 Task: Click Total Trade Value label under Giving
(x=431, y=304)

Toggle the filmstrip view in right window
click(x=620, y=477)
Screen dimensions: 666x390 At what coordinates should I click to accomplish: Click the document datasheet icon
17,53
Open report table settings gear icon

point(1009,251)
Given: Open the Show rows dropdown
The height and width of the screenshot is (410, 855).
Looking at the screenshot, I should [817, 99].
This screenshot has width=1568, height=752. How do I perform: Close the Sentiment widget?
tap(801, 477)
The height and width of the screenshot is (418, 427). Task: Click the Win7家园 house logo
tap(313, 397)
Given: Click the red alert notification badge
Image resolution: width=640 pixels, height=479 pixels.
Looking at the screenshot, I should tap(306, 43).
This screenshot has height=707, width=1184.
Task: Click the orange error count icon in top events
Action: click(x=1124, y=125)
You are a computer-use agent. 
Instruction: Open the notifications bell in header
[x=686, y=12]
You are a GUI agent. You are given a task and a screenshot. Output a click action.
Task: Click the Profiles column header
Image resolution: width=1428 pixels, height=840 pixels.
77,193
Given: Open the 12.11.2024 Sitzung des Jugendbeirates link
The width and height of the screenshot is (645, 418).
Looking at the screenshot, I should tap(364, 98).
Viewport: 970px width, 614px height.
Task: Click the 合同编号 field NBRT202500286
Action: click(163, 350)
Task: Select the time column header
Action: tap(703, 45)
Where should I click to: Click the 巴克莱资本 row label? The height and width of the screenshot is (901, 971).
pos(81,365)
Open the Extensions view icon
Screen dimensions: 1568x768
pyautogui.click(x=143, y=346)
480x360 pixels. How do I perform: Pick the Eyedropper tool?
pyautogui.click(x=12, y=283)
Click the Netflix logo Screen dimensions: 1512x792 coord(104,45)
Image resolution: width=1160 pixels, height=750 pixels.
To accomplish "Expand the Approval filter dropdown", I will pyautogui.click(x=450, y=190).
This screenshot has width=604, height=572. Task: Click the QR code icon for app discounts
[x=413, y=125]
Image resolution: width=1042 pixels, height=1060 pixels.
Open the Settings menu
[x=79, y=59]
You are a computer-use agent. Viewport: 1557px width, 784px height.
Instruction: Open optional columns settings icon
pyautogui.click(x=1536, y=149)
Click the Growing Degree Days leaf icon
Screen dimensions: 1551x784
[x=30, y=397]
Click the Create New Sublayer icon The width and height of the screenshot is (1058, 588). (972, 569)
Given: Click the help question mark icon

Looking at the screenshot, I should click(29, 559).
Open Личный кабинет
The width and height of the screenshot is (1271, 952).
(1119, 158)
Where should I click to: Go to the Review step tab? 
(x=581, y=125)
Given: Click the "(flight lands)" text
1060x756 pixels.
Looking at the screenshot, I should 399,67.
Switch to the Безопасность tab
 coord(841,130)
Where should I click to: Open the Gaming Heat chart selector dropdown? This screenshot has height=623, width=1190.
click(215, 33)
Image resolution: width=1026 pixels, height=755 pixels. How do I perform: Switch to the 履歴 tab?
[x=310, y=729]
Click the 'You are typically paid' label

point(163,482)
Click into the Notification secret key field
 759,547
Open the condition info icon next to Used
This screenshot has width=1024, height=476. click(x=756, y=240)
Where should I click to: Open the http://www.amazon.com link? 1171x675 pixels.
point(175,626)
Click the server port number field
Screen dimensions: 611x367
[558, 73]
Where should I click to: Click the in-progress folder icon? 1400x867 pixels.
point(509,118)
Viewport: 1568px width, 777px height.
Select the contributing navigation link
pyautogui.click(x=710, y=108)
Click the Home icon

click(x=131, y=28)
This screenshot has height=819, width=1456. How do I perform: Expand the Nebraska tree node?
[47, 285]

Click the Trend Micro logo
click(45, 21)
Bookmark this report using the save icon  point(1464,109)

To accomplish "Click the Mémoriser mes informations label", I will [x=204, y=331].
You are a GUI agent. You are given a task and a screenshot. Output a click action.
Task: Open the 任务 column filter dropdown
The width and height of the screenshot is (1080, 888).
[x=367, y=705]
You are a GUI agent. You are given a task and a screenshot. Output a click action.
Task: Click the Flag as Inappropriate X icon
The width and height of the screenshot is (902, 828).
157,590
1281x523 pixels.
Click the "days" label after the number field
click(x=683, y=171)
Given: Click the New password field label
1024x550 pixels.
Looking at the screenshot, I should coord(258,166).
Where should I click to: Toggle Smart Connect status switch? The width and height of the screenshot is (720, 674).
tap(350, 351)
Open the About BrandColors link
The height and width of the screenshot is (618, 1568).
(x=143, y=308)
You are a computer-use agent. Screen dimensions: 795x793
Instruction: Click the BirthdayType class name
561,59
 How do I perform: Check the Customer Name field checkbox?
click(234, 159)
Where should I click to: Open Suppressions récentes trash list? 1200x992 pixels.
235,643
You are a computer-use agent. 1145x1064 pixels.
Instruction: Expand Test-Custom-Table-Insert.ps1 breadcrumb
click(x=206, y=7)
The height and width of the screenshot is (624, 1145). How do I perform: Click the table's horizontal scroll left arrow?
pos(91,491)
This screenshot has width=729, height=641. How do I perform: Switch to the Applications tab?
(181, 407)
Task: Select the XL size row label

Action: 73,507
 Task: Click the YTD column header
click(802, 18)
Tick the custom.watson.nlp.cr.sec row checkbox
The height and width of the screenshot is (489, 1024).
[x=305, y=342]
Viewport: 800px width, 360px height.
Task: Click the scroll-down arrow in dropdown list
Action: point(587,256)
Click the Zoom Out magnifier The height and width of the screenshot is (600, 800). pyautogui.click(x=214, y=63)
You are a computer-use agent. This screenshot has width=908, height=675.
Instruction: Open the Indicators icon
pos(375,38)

####################

◆ **What to work on**: Your reply must repeat the entries above exactly and in full.

◆ **Answer**:
 Task: Click Total Trade Value label under Giving
(x=431, y=304)

Toggle the filmstrip view in right window
click(x=620, y=477)
Screen dimensions: 666x390 At what coordinates should I click to accomplish: Click the document datasheet icon
17,53
Open report table settings gear icon

point(1009,251)
Given: Open the Show rows dropdown
The height and width of the screenshot is (410, 855).
Looking at the screenshot, I should [817, 99].
This screenshot has width=1568, height=752. How do I perform: Close the Sentiment widget?
tap(801, 477)
The height and width of the screenshot is (418, 427). Task: Click the Win7家园 house logo
tap(313, 397)
Given: Click the red alert notification badge
Image resolution: width=640 pixels, height=479 pixels.
Looking at the screenshot, I should tap(306, 43).
This screenshot has height=707, width=1184.
Task: Click the orange error count icon in top events
Action: click(x=1124, y=125)
You are a computer-use agent. 
Instruction: Open the notifications bell in header
[x=686, y=12]
You are a GUI agent. You are given a task and a screenshot. Output a click action.
Task: Click the Profiles column header
Image resolution: width=1428 pixels, height=840 pixels.
77,193
Given: Open the 12.11.2024 Sitzung des Jugendbeirates link
The width and height of the screenshot is (645, 418).
Looking at the screenshot, I should tap(364, 98).
Viewport: 970px width, 614px height.
Task: Click the 合同编号 field NBRT202500286
Action: click(163, 350)
Task: Select the time column header
Action: tap(703, 45)
Where should I click to: Click the 巴克莱资本 row label? The height and width of the screenshot is (901, 971).
pos(81,365)
Open the Extensions view icon
Screen dimensions: 1568x768
pyautogui.click(x=143, y=346)
480x360 pixels. How do I perform: Pick the Eyedropper tool?
pyautogui.click(x=12, y=283)
Click the Netflix logo Screen dimensions: 1512x792 coord(104,45)
Image resolution: width=1160 pixels, height=750 pixels.
To accomplish "Expand the Approval filter dropdown", I will pyautogui.click(x=450, y=190).
This screenshot has width=604, height=572. Task: Click the QR code icon for app discounts
[x=413, y=125]
Image resolution: width=1042 pixels, height=1060 pixels.
Open the Settings menu
[x=79, y=59]
You are a computer-use agent. Viewport: 1557px width, 784px height.
Instruction: Open optional columns settings icon
pyautogui.click(x=1536, y=149)
Click the Growing Degree Days leaf icon
Screen dimensions: 1551x784
[x=30, y=397]
Click the Create New Sublayer icon The width and height of the screenshot is (1058, 588). (972, 569)
Given: Click the help question mark icon

Looking at the screenshot, I should click(29, 559).
Open Личный кабинет
The width and height of the screenshot is (1271, 952).
(1119, 158)
Where should I click to: Go to the Review step tab? 
(x=581, y=125)
Given: Click the "(flight lands)" text
1060x756 pixels.
Looking at the screenshot, I should 399,67.
Switch to the Безопасность tab
 coord(841,130)
Where should I click to: Open the Gaming Heat chart selector dropdown? This screenshot has height=623, width=1190.
click(215, 33)
Image resolution: width=1026 pixels, height=755 pixels. How do I perform: Switch to the 履歴 tab?
[x=310, y=729]
Click the 'You are typically paid' label

point(163,482)
Click into the Notification secret key field
 759,547
Open the condition info icon next to Used
This screenshot has width=1024, height=476. click(x=756, y=240)
Where should I click to: Open the http://www.amazon.com link? 1171x675 pixels.
point(175,626)
Click the server port number field
Screen dimensions: 611x367
[558, 73]
Where should I click to: Click the in-progress folder icon? 1400x867 pixels.
point(509,118)
Viewport: 1568px width, 777px height.
Select the contributing navigation link
pyautogui.click(x=710, y=108)
Click the Home icon

click(x=131, y=28)
This screenshot has height=819, width=1456. How do I perform: Expand the Nebraska tree node?
[47, 285]

Click the Trend Micro logo
click(45, 21)
Bookmark this report using the save icon  point(1464,109)

To accomplish "Click the Mémoriser mes informations label", I will [x=204, y=331].
You are a GUI agent. You are given a task and a screenshot. Output a click action.
Task: Open the 任务 column filter dropdown
The width and height of the screenshot is (1080, 888).
[x=367, y=705]
You are a GUI agent. You are given a task and a screenshot. Output a click action.
Task: Click the Flag as Inappropriate X icon
The width and height of the screenshot is (902, 828).
157,590
1281x523 pixels.
Click the "days" label after the number field
click(x=683, y=171)
Given: Click the New password field label
1024x550 pixels.
Looking at the screenshot, I should coord(258,166).
Where should I click to: Toggle Smart Connect status switch? The width and height of the screenshot is (720, 674).
tap(350, 351)
Open the About BrandColors link
The height and width of the screenshot is (618, 1568).
(x=143, y=308)
You are a computer-use agent. Screen dimensions: 795x793
Instruction: Click the BirthdayType class name
561,59
 How do I perform: Check the Customer Name field checkbox?
click(234, 159)
Where should I click to: Open Suppressions récentes trash list? 1200x992 pixels.
235,643
You are a computer-use agent. 1145x1064 pixels.
Instruction: Expand Test-Custom-Table-Insert.ps1 breadcrumb
click(x=206, y=7)
The height and width of the screenshot is (624, 1145). How do I perform: Click the table's horizontal scroll left arrow?
pos(91,491)
This screenshot has width=729, height=641. How do I perform: Switch to the Applications tab?
(181, 407)
Task: Select the XL size row label

Action: 73,507
 Task: Click the YTD column header
click(802, 18)
Tick the custom.watson.nlp.cr.sec row checkbox
The height and width of the screenshot is (489, 1024).
[x=305, y=342]
Viewport: 800px width, 360px height.
Task: Click the scroll-down arrow in dropdown list
Action: point(587,256)
Click the Zoom Out magnifier The height and width of the screenshot is (600, 800). pyautogui.click(x=214, y=63)
You are a computer-use agent. This screenshot has width=908, height=675.
Instruction: Open the Indicators icon
pos(375,38)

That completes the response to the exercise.